[Collected data]
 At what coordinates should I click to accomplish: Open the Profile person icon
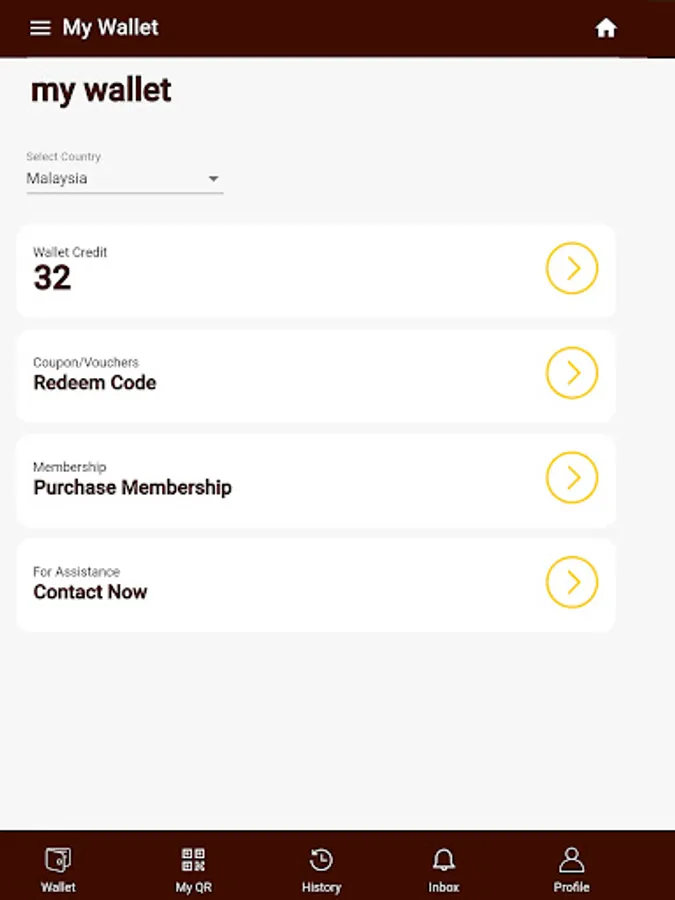[570, 860]
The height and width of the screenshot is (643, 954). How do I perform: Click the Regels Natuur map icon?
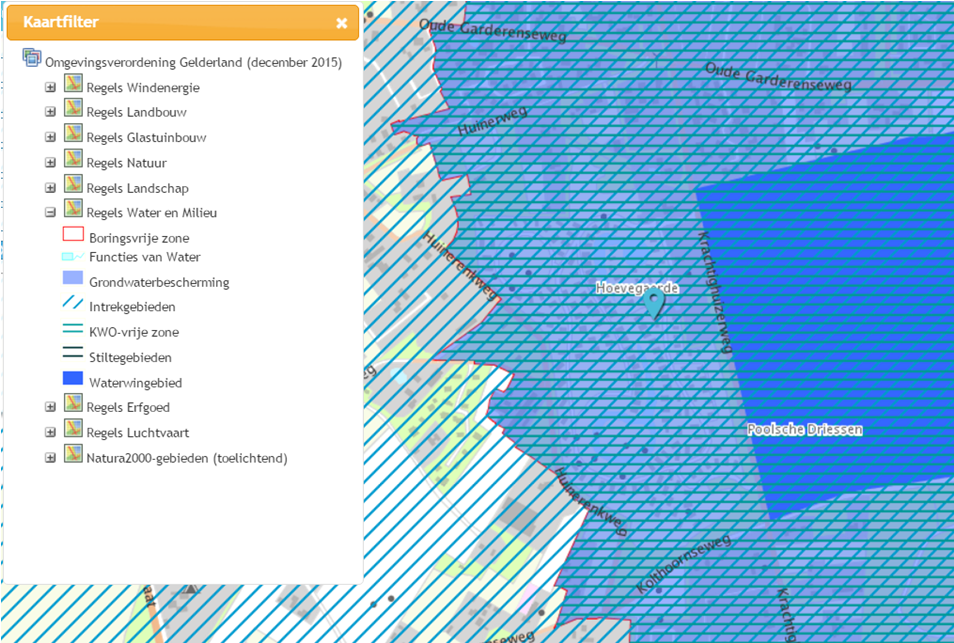72,161
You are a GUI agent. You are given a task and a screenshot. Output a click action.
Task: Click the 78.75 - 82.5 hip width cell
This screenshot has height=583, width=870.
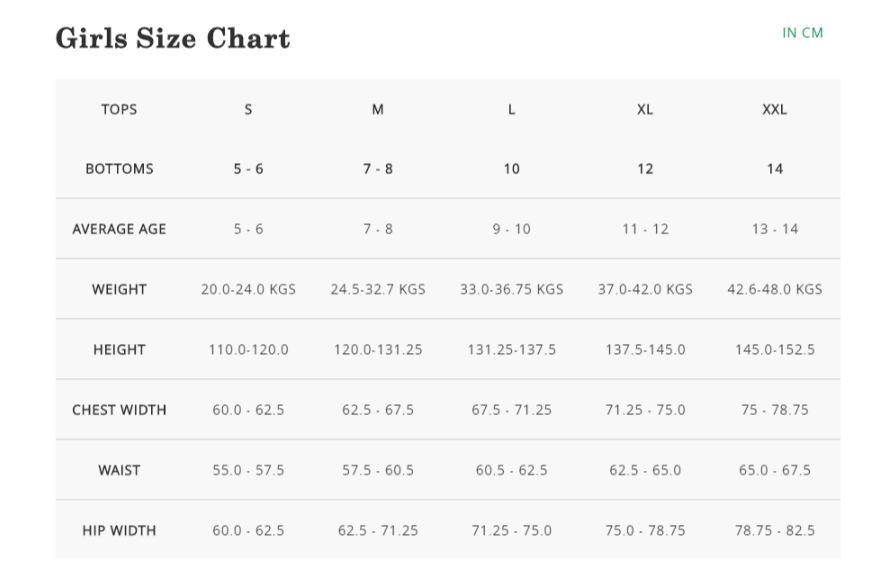(x=775, y=530)
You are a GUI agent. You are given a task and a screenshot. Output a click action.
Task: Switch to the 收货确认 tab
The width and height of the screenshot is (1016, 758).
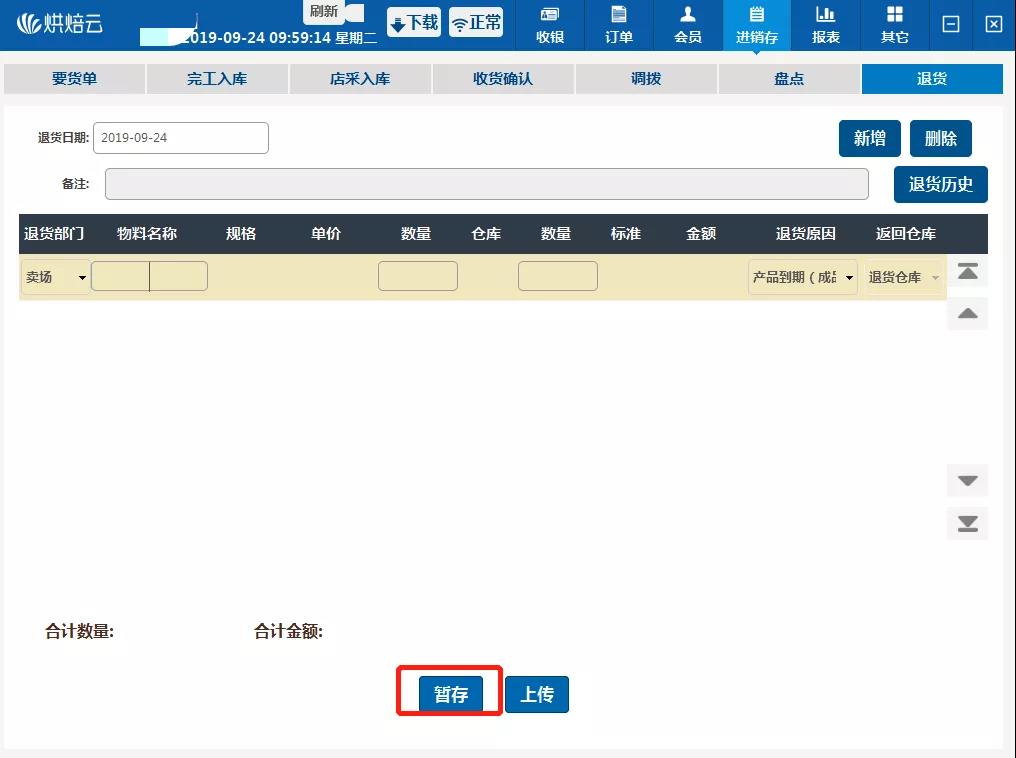click(503, 78)
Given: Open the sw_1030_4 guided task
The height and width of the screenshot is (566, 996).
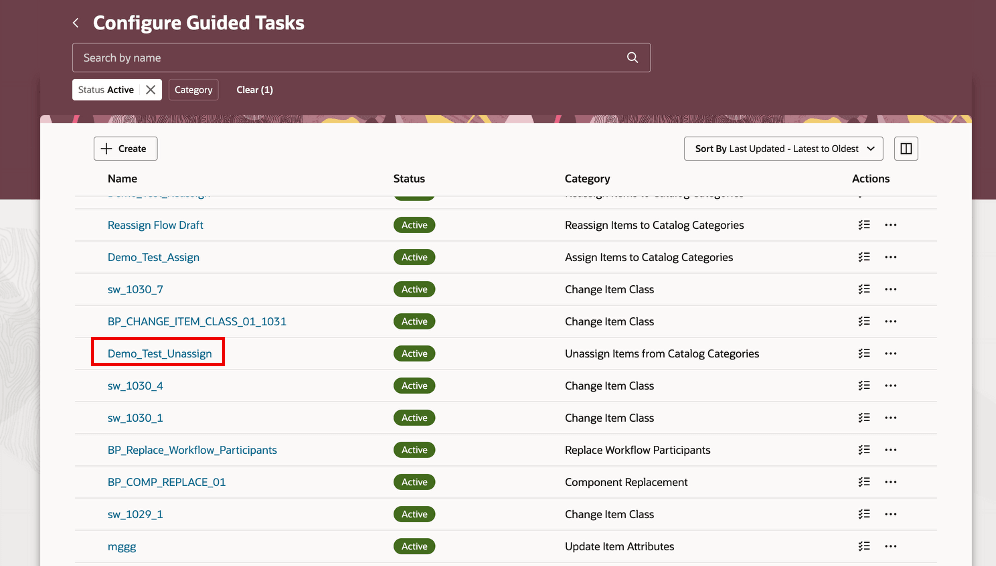Looking at the screenshot, I should coord(135,386).
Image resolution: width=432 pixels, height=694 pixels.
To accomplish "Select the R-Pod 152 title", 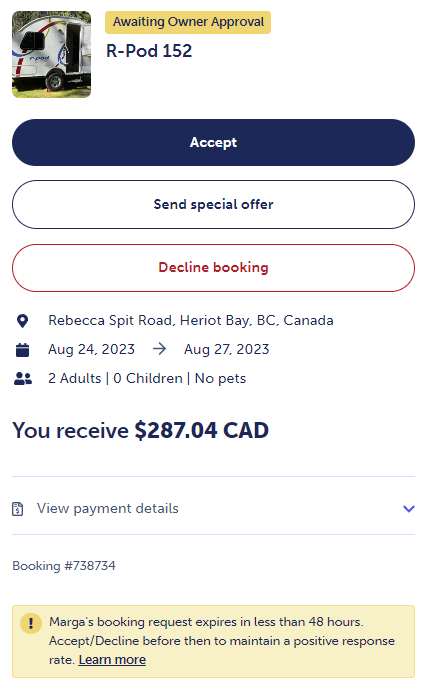I will (149, 51).
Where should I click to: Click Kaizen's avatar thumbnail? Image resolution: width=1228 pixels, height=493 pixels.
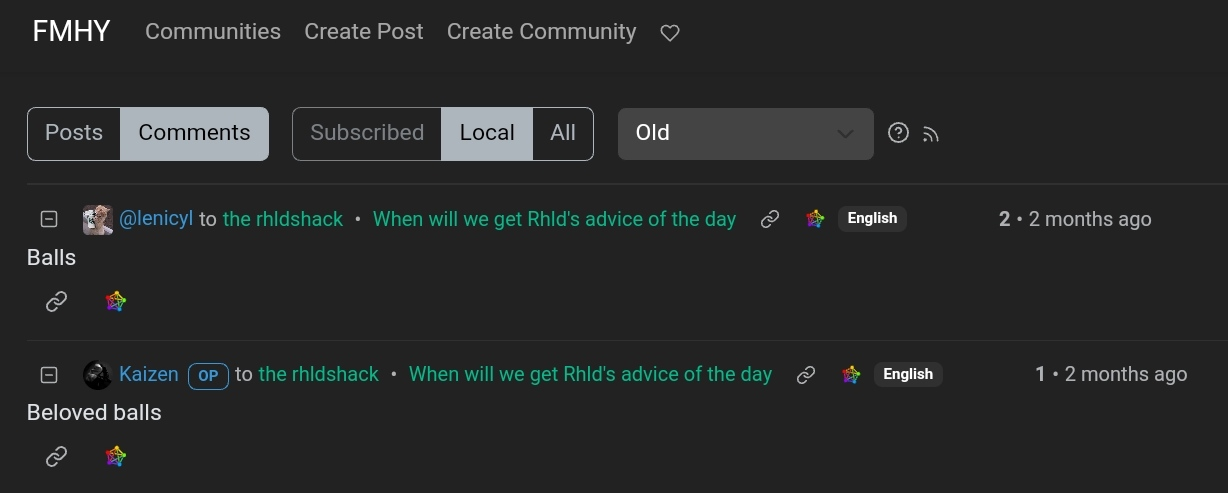coord(97,375)
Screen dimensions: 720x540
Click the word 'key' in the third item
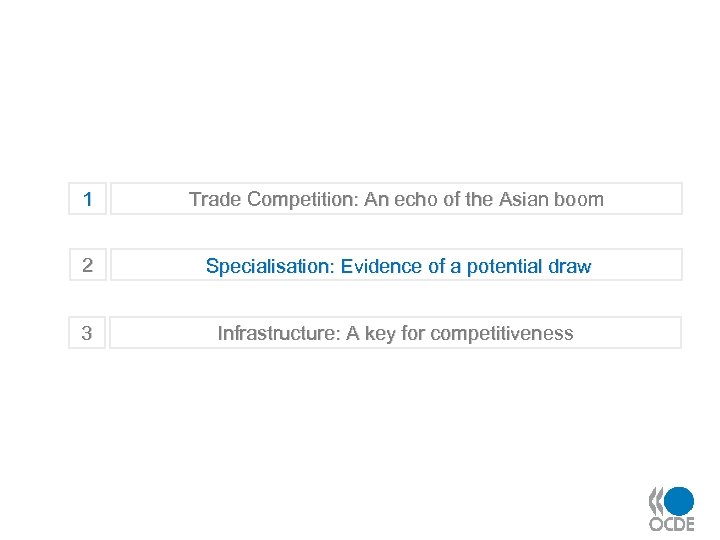pyautogui.click(x=380, y=333)
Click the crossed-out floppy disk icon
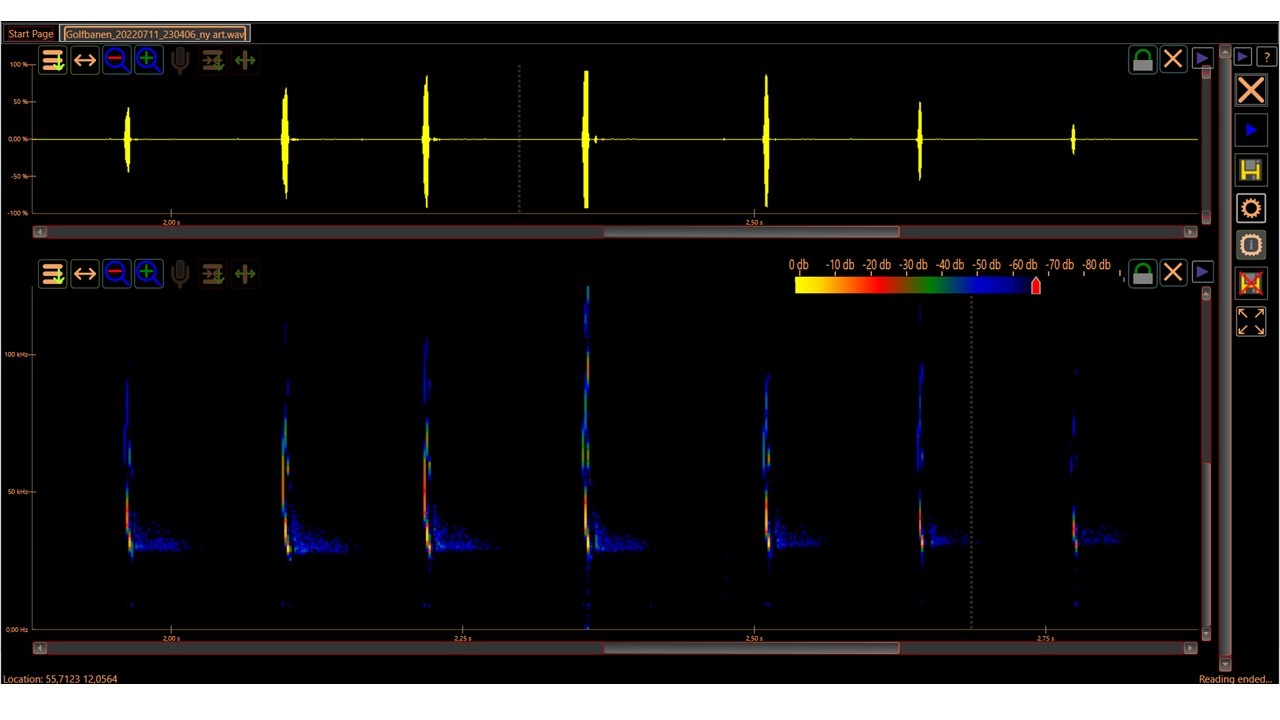 point(1250,284)
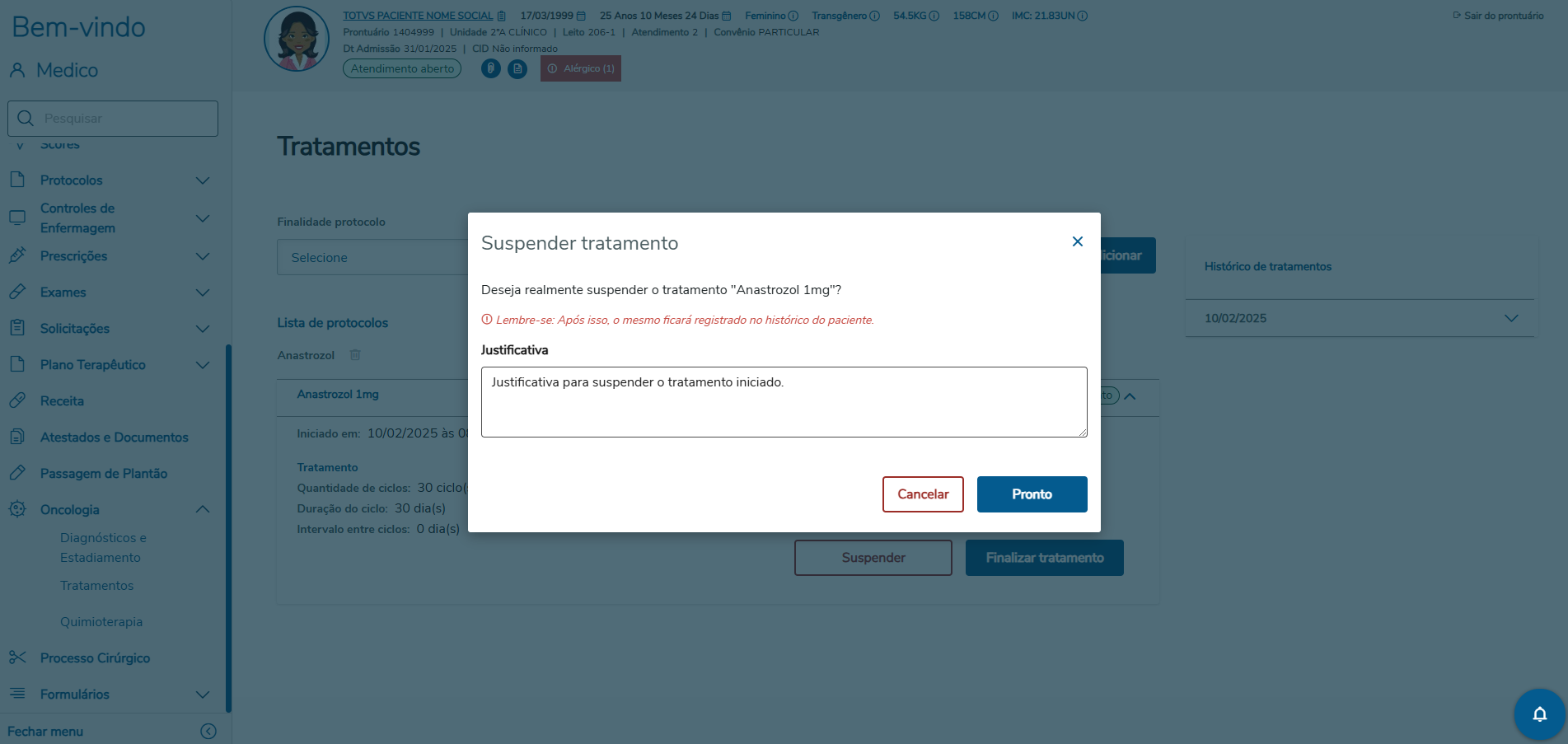Expand the 10/02/2025 treatment history entry

point(1510,318)
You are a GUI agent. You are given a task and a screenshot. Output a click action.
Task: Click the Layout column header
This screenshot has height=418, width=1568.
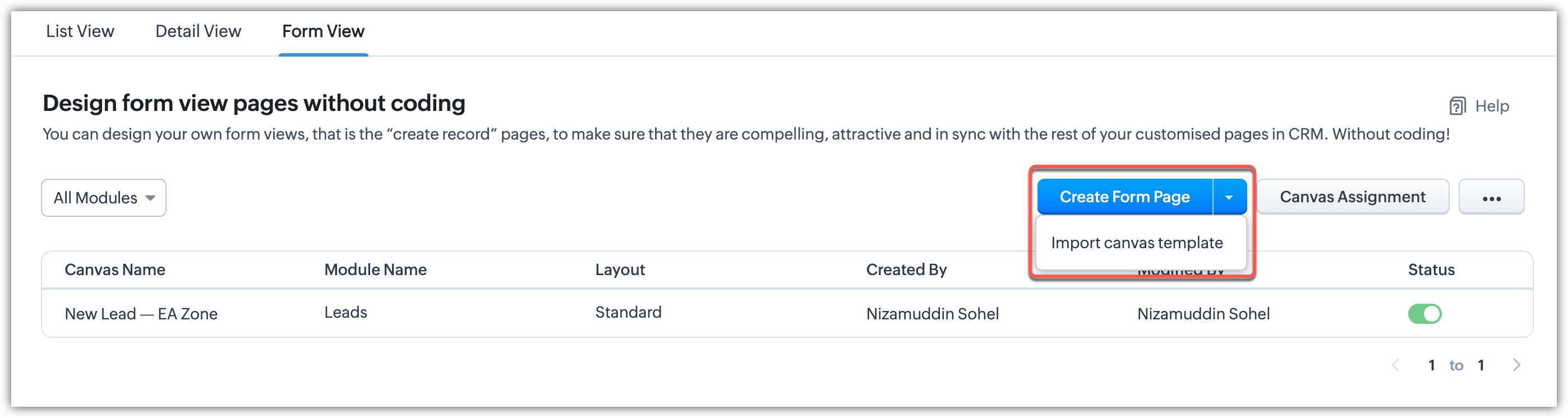(620, 270)
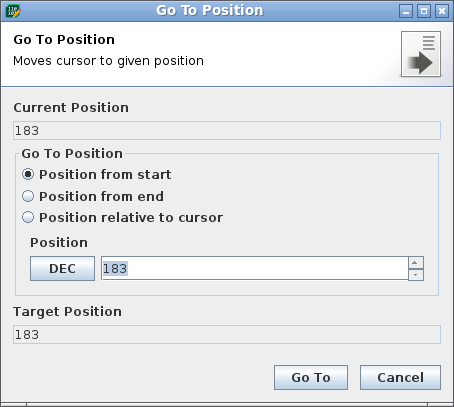Increase position with spinner up arrow
This screenshot has height=407, width=454.
point(416,262)
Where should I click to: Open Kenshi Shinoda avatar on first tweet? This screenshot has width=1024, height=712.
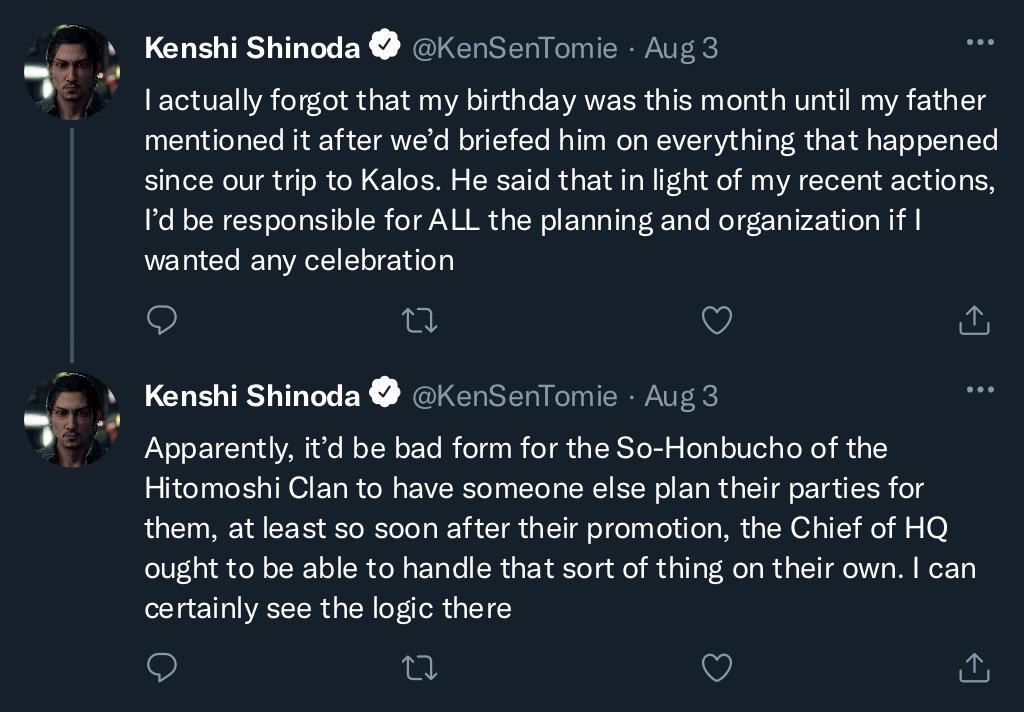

Work item
The lines from the one containing "This screenshot has height=418, width=1568." through the last line of the records are what you should copy, word for word and nothing else, with pictures left out.

Exercise solution
This screenshot has height=418, width=1568.
(620, 270)
Increase position with spinner up arrow
This screenshot has height=407, width=454.
point(416,262)
Where should I click to: Open Kenshi Shinoda avatar on first tweet? This screenshot has width=1024, height=712.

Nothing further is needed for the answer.